### Data provided ###

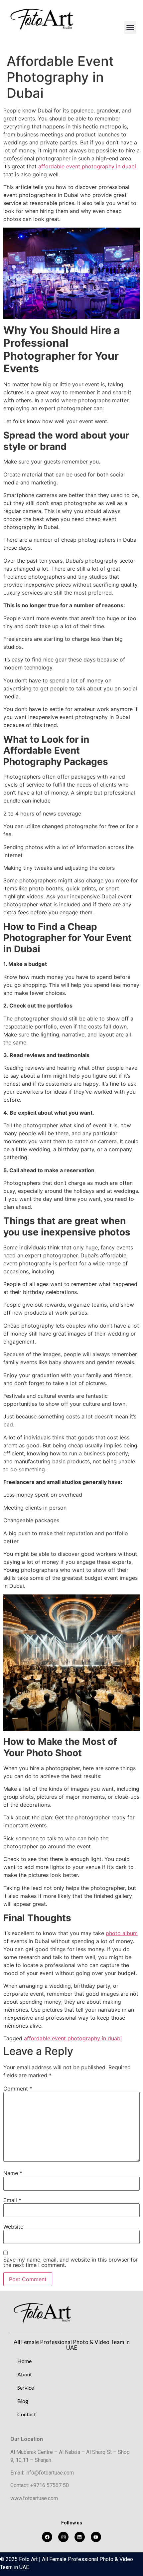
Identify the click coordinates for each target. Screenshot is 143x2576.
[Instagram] (63, 2537)
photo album (122, 1933)
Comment (17, 2088)
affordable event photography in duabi (87, 166)
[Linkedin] (79, 2537)
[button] (130, 27)
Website (13, 2226)
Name (12, 2173)
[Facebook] (47, 2537)
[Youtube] (96, 2537)
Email (12, 2200)
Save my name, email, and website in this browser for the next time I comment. (70, 2262)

###

# Directions
Everything from the first line of the entries through the line containing "Name (12, 2173)" is to be transcribed exactly; the pictures are not.

# Reply to the task
Identify the click coordinates for each target. Screenshot is 143x2576.
[Instagram] (63, 2537)
photo album (122, 1933)
Comment (17, 2088)
affordable event photography in duabi (87, 166)
[Linkedin] (79, 2537)
[button] (130, 27)
Website (13, 2226)
Name (12, 2173)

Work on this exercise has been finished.